Leongini and Golden Quoted on Potential Effects of Dobbs v. Jackson on Contraceptive Access

HBW Insight
Partner Emily Leongini and Associate Shoshana Golden were quoted on the potential impact of the US Supreme Court’s ruling in Dobbs v. Jackson on other aspects of reproductive health care.

Emily noted that the final regulatory effect of Dobbs remains unknown.

“There’s just so many unanswered questions about what are states going to do? How are they going to respond? And we’ve seen states take a wide variety of approaches related to abortion access,” she said. “I think the kind of logical next step is, well, what might they do to either limit or expand access to contraception? Particularly in light of Justice Thomas’s concurring opinion, can it point them into sources of political pressure and election-year politics – just the politics of it all?”

One concern is how political pressure could affect the US Food and Drug Administration’s (FDA) review of a newly submitted drug application for a daily oral contraceptive.

Shoshana said, “That’s kind of the great unknown, that there’s nothing that should technically impact FDA approval, or nothing from data that flows out of Dobbs that should impact whether or not FDA approves [over-the-counter] birth control. But if politics comes into play, that approval can nonetheless be impacted.”

However, even with FDA approval, some states could attempt to restrict sales of oral contraceptives.

Emily said, “FDA has the primary responsibility for determining whether a drug is safe and effective and, determining that a drug is safe and effective, may be lawfully sold in interstate commerce. But states have a police power and the ability to regulate the practice of medicine and the practice of pharmacy.”

She noted that states could find ways to restrict access to drugs, especially in the reproductive health space, by regulating the practice of medicine as opposed to doing anything that might be deemed as interfering with FDA authorities.
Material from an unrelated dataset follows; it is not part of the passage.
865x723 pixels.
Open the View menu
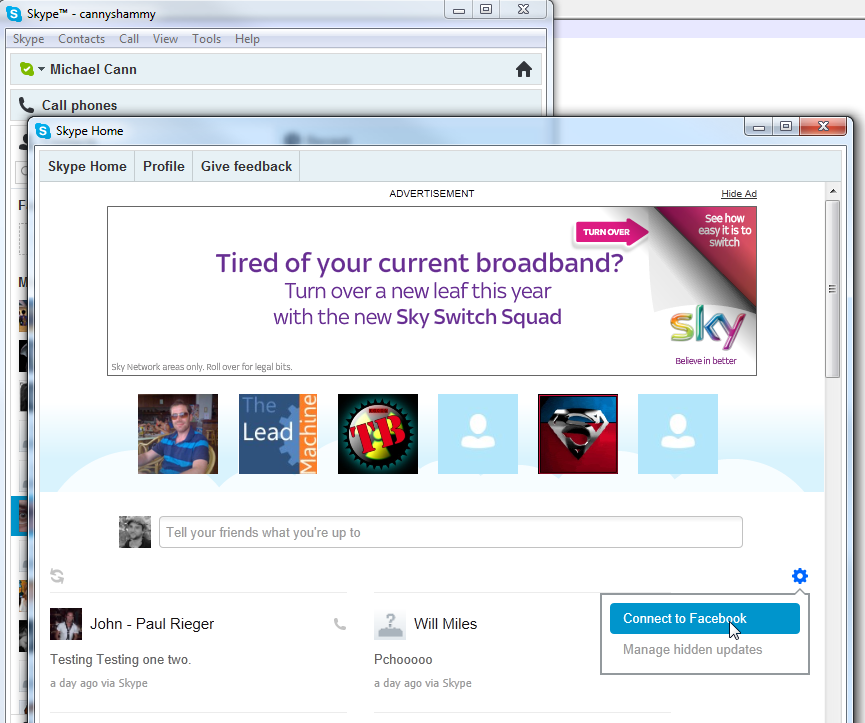tap(165, 39)

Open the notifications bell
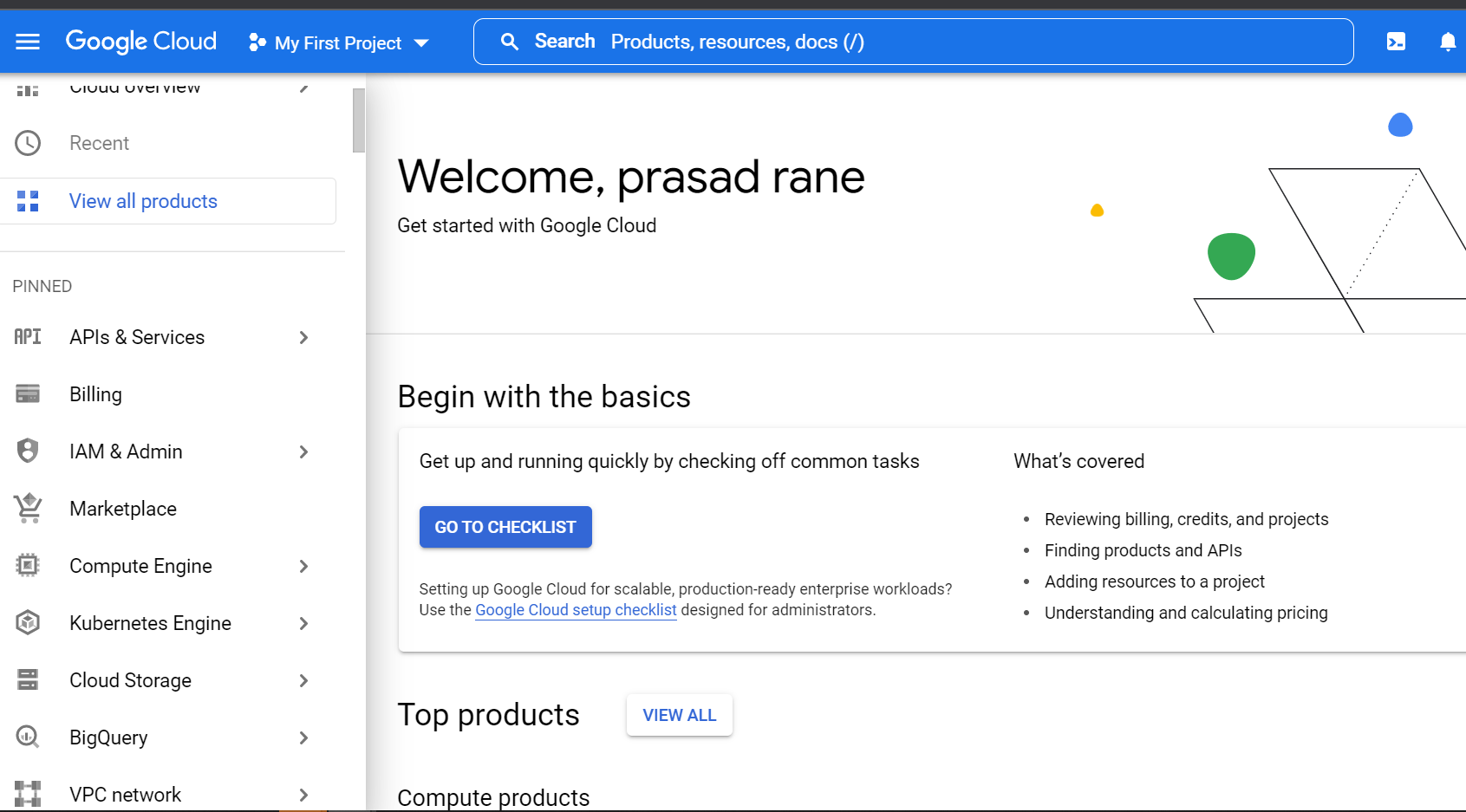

If states do legislate and restrict reproductive health care access, litigation from drug manufacturers, federal agencies, or consumers is possible.

“It remains to be seen how that will all shake out in the court,” Emily said. “We’ve seen certain restrictions like that, where people choose to regulate the practice of medicine to sort of circumvent an issue of an accusation of interfering with FDA authority.”